En ces temps de course effrénée aux cadeaux de Noël, la sortie sur les écrans du documentaire de Manuel Poirier aura au moins l’avantage de nous faire relativiser les retentissantes mises sur le marché de la PlayStation 2 ou du quatrième tome des aventures d’Harry Potter. En s’intéressant aux histoires difficiles de quatre enfants placés en famille d’accueil ou en foyer, De la lumière quand même rétablit (pour un temps ?) notre échelle des valeurs, sérieusement mise à mal par les joies de la consommation. A l’occasion d’un documentaire pour France 3 sur l’enfance en France, Manuel Poirier parcourt les centres d’accueil et rencontre Mickaël, Sébastien, Mehdi et Ali, des petits garçons âgés de 9 à 12 ans.
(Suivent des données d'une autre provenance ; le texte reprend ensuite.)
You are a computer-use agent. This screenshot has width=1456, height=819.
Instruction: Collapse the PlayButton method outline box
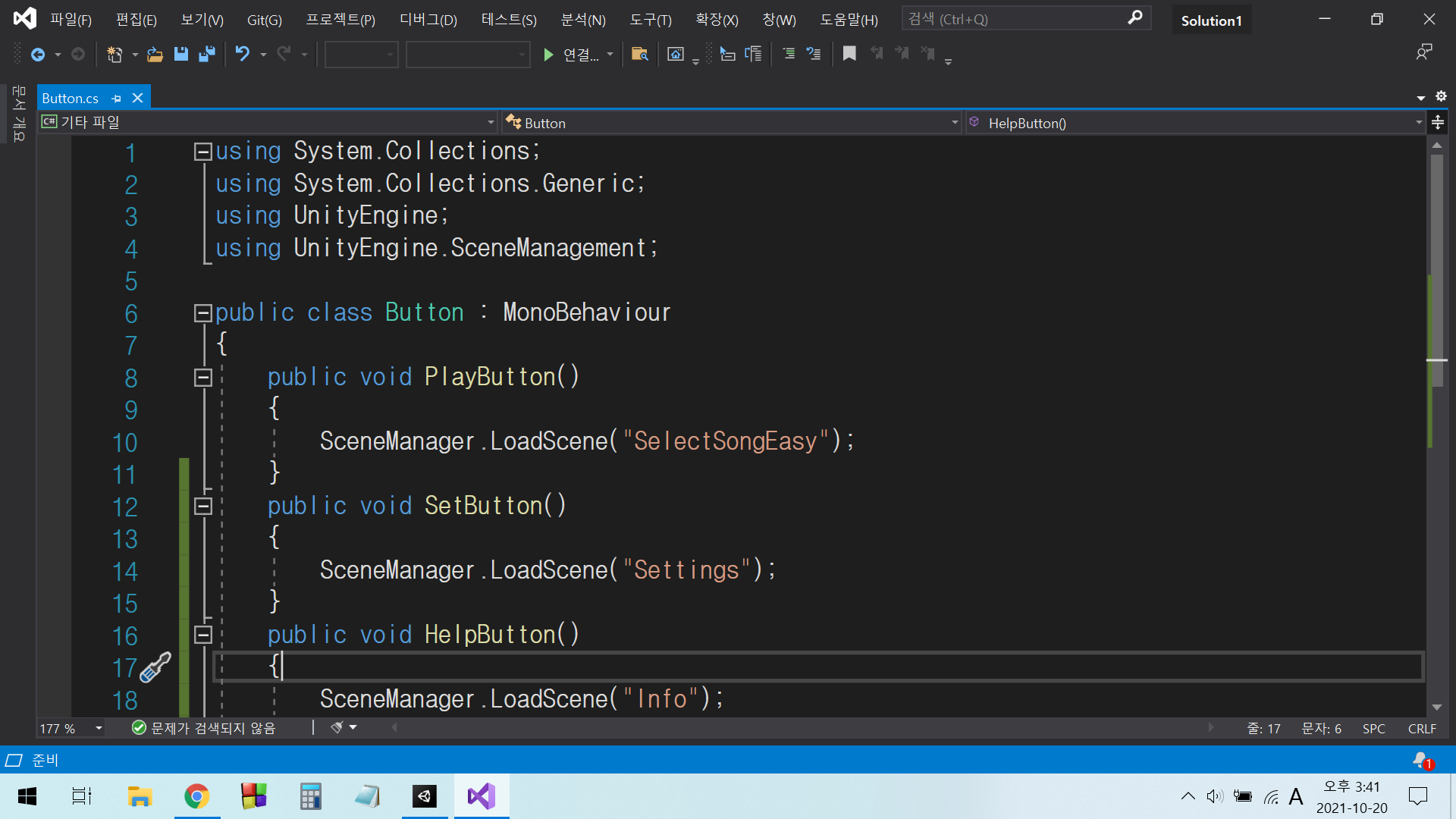click(x=202, y=377)
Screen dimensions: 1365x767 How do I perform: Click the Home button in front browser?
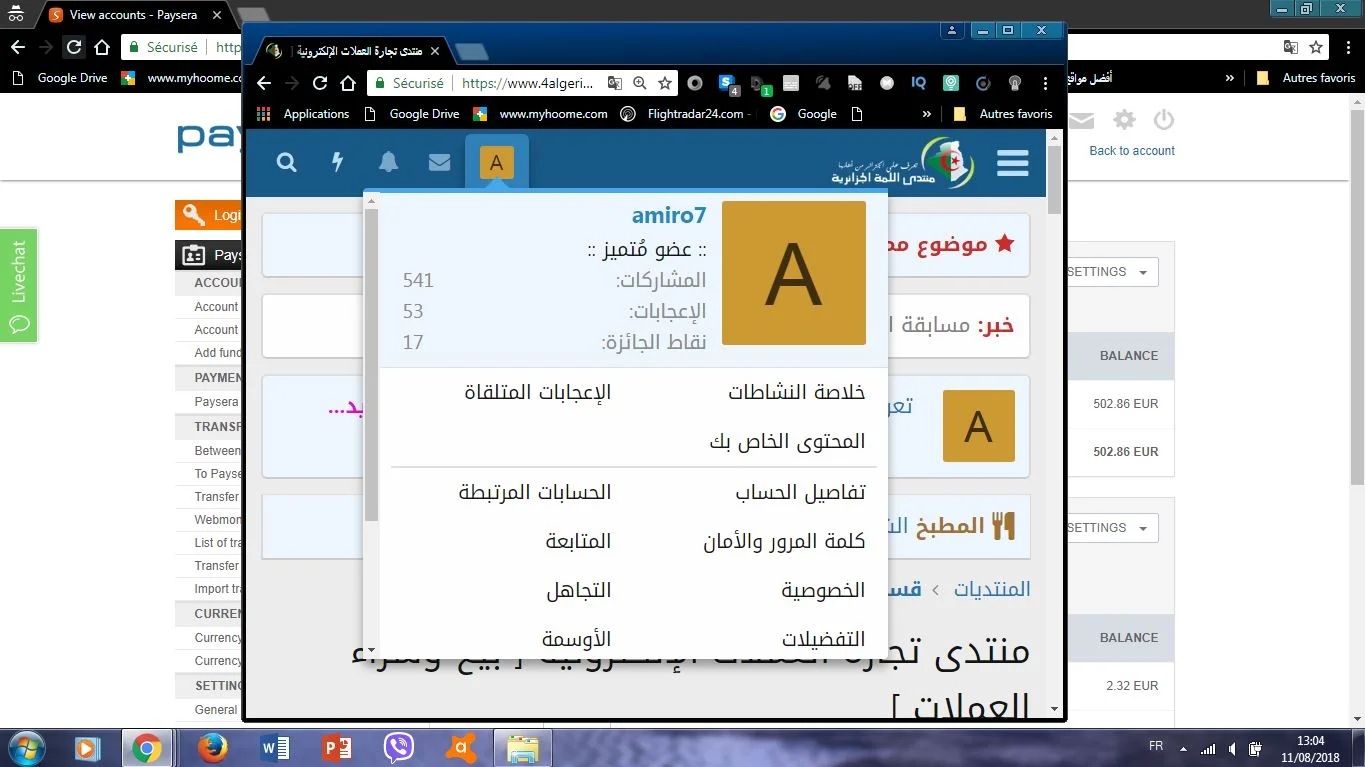pos(348,83)
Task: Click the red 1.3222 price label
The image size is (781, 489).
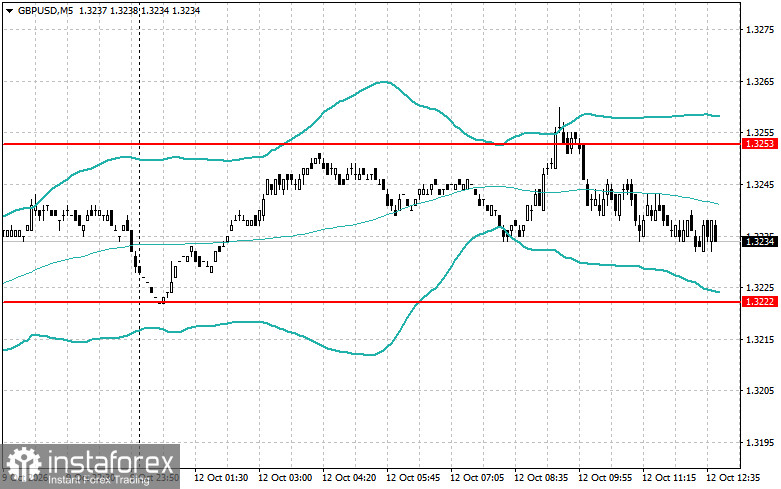Action: tap(760, 302)
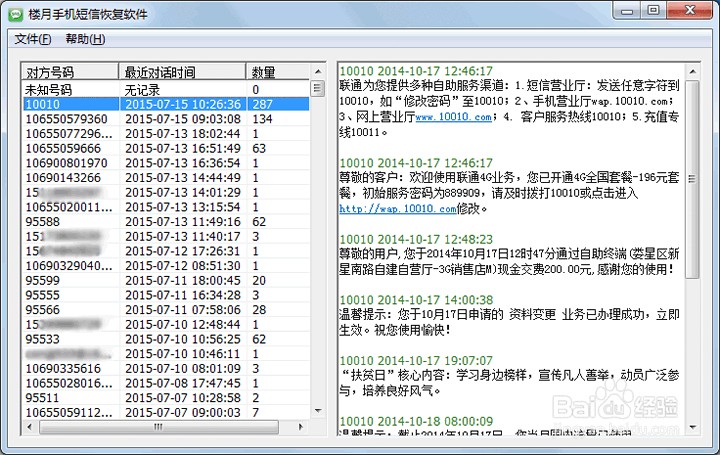Open the 文件(F) menu
Viewport: 720px width, 455px height.
(x=33, y=39)
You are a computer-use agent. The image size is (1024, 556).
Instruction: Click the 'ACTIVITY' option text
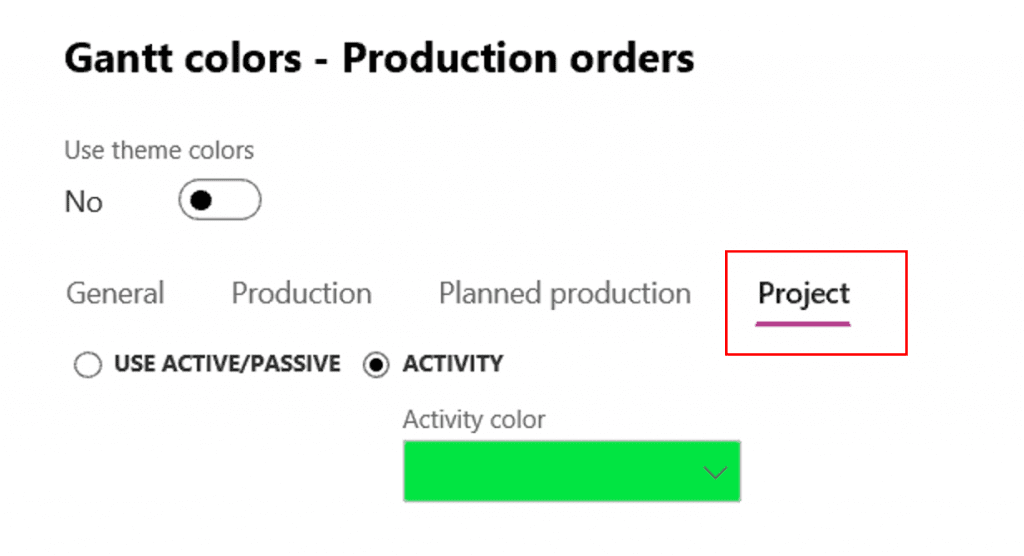pyautogui.click(x=452, y=365)
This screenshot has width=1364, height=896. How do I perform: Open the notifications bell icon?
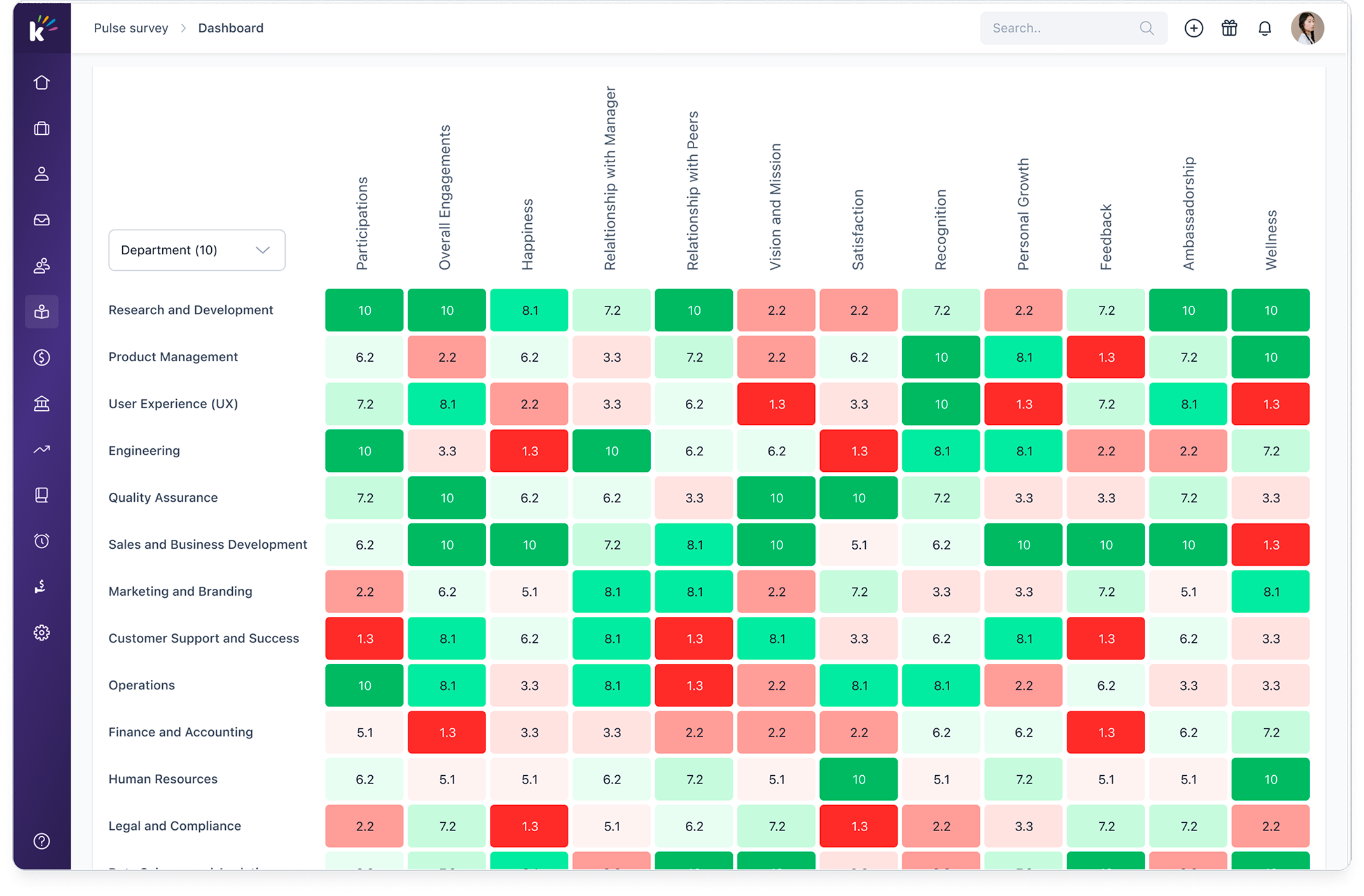pyautogui.click(x=1265, y=29)
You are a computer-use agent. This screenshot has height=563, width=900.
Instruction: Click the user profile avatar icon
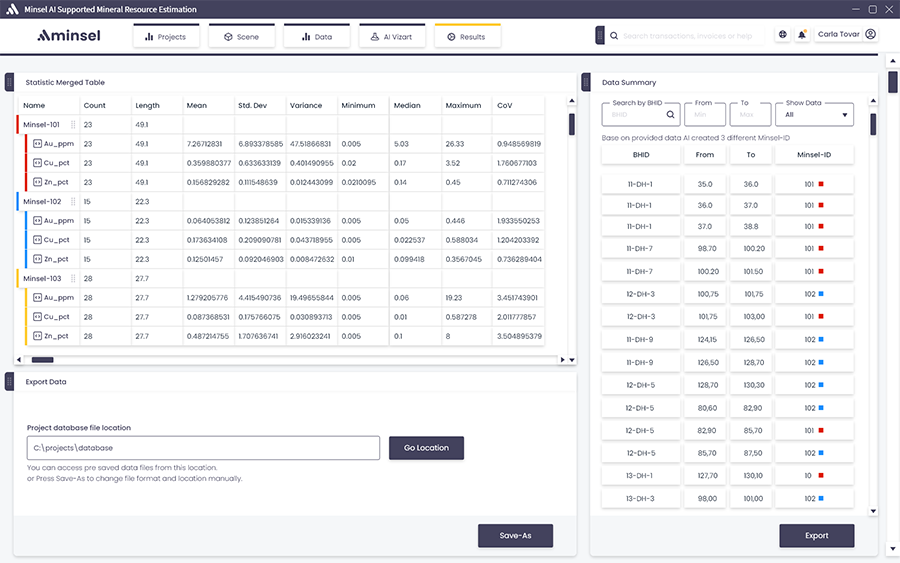pyautogui.click(x=870, y=34)
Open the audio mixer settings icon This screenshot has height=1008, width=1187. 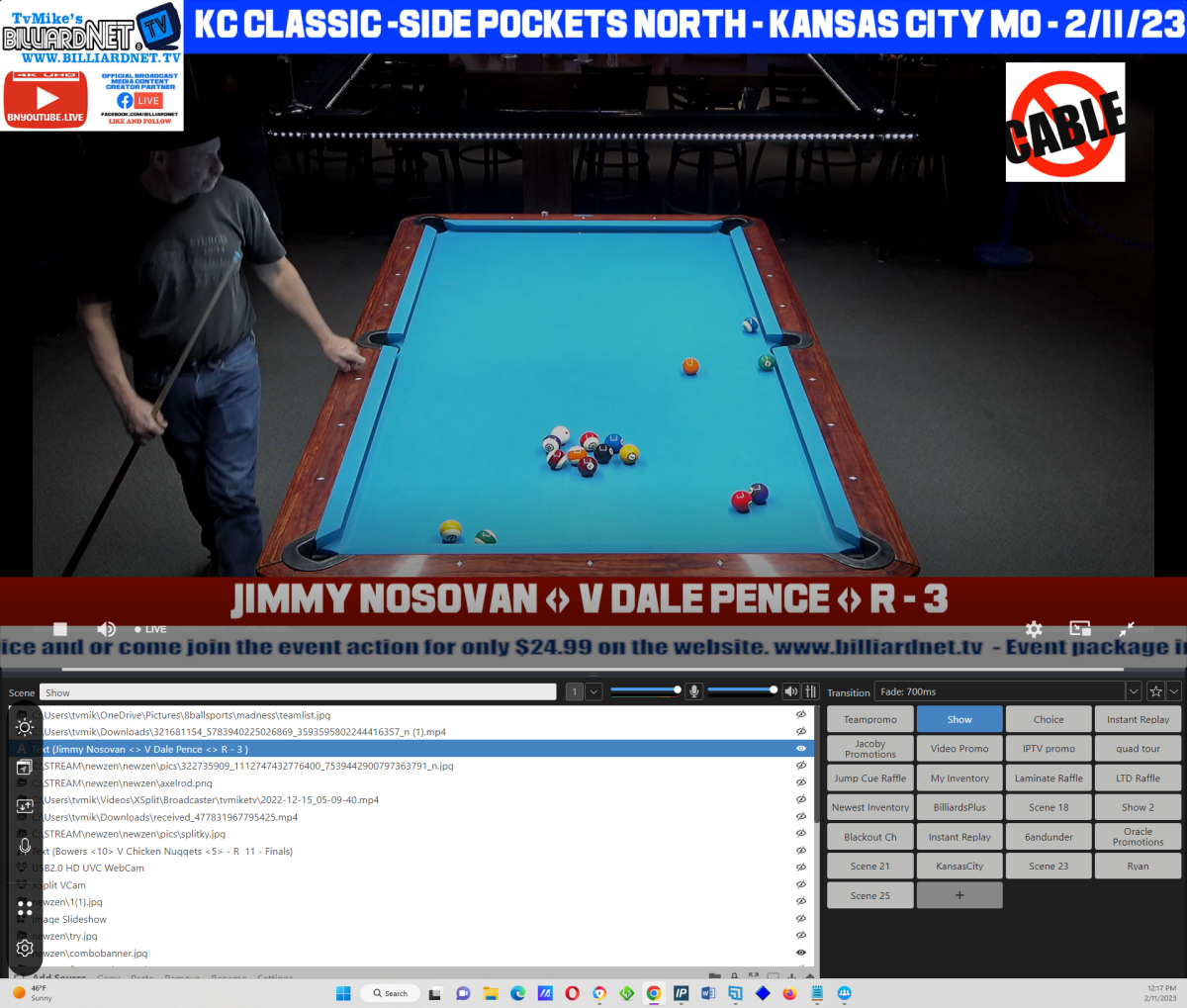click(811, 691)
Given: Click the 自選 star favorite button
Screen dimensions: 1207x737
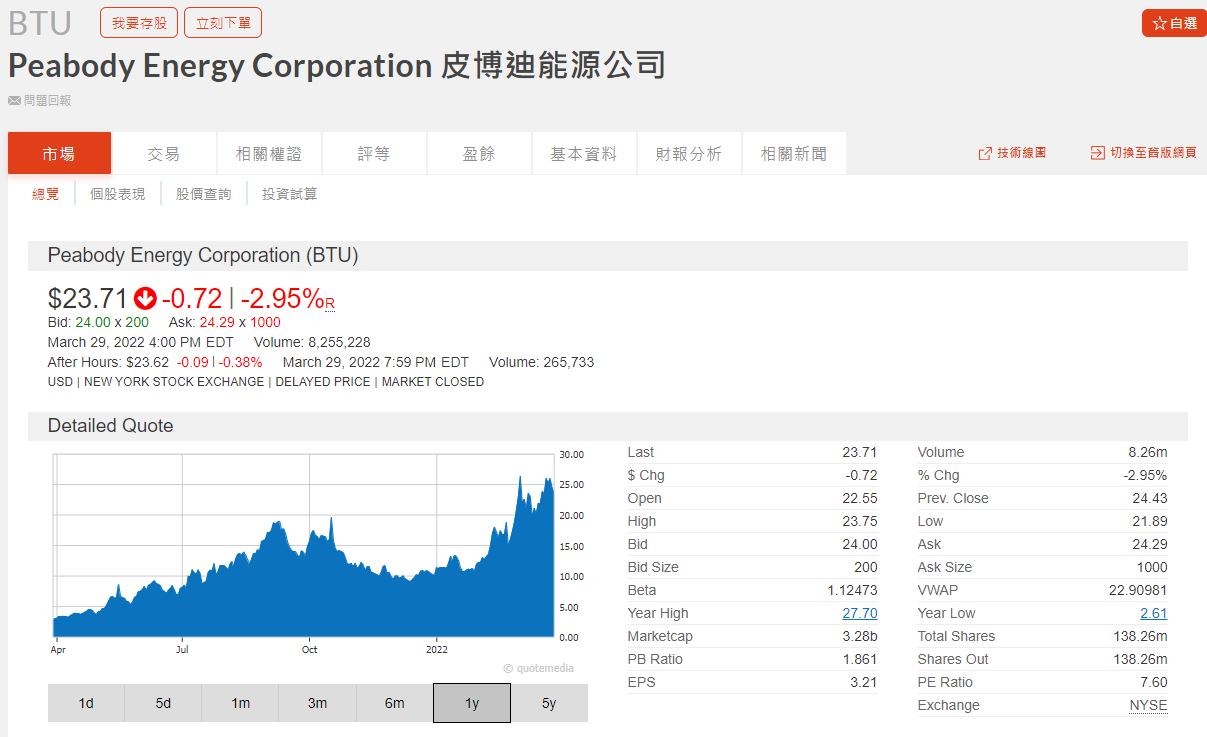Looking at the screenshot, I should pos(1173,23).
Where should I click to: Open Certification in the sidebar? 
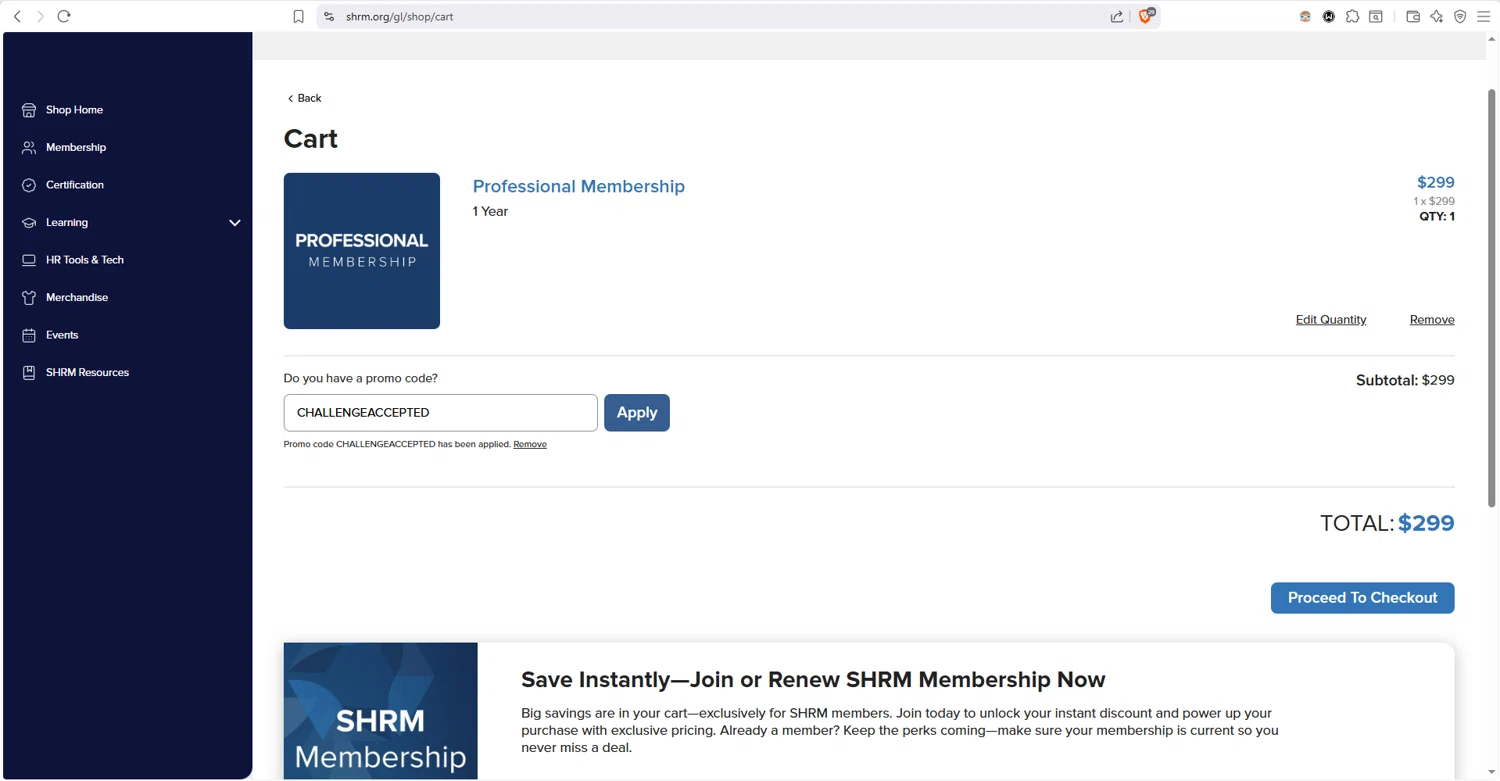tap(74, 185)
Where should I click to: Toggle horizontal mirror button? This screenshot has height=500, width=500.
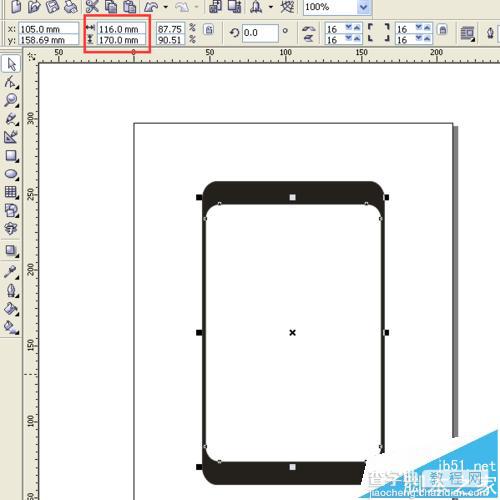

Touché par leur parcours traumatique, il décide de leur donner la parole plus longtemps en leur consacrant un film : De la lumière quand même.
Dénué de tout misérabilisme, le long métrage de Manuel Poirier repose sur la simplicité de son dispositif : constamment en hors-champ, le cinéaste pose des questions aux enfants qui ont été libre de choisir leur endroit préféré pour passer à la postérité. Cadrés la plupart du temps en gros plans, ces entretiens font la part belle aux visages, singulières trognes déjà amochées par les vicissitudes d’existences contrariées. A l’intérieur de l’abri de jardin en bois duquel il peut entendre « le vent souffler et les oiseaux siffler », Mickaël raconte pudiquement les raisons de sa présence au foyer (des parents irresponsables, tâtant un peu trop volontiers de la bouteille) et répond aux questions du cinéaste avec une franchise et un bon sens désarmants. Si la parole est loin d’être fluide, révélant par ses hésitations et ses maladresses de langage un retard scolaire souvent inhérent aux « cas difficiles », on y retrouve heureusement une fantaisie toute enfantine que Manuel Poirier ne s’est pas privé d’enregistrer, histoire de laisser fuser la lumière dans ces trop grandes portions d’ombre. Le cinéaste d’ailleurs n’est finalement pas pour grand-chose dans la réussite de ce documentaire animé de main de maître par les propos de ses jeunes protagonistes. Aux questions parfois pas très finaudes de Poirier, du style « qu’est-ce que tu voudrais changer dans le monde ? », les réponses échappent aux lieux communs, et Mickaël de s’engager dans une fastidieuse description du rond-point près de chez lui où « l’on n’a pas mis comme il faut le feu rouge devant le bar-tabac »… Même chose pour les explorations pseudo-psychanalytiques de Poirier qui tombent vite à plat quand Sébastien, de loin le plus « problématique » des garçons filmés, lui rétorque, un peu surpris par la question, qu’il ne rêve pas.
Au cœur de ce documentaire, la parole de l’enfant n’est jamais revancharde, ni accusatrice. Ponctuée de sourires, elle laisse encore planer l’espoir d’un futur ouvert pour ces petits « marginaux malgré eux ». Alors on se risque à espérer très fort que ces rêves, réunis pour la plupart dans la sage trilogie -famille, maison, travail-, aient au moins une opportunité de se concrétiser.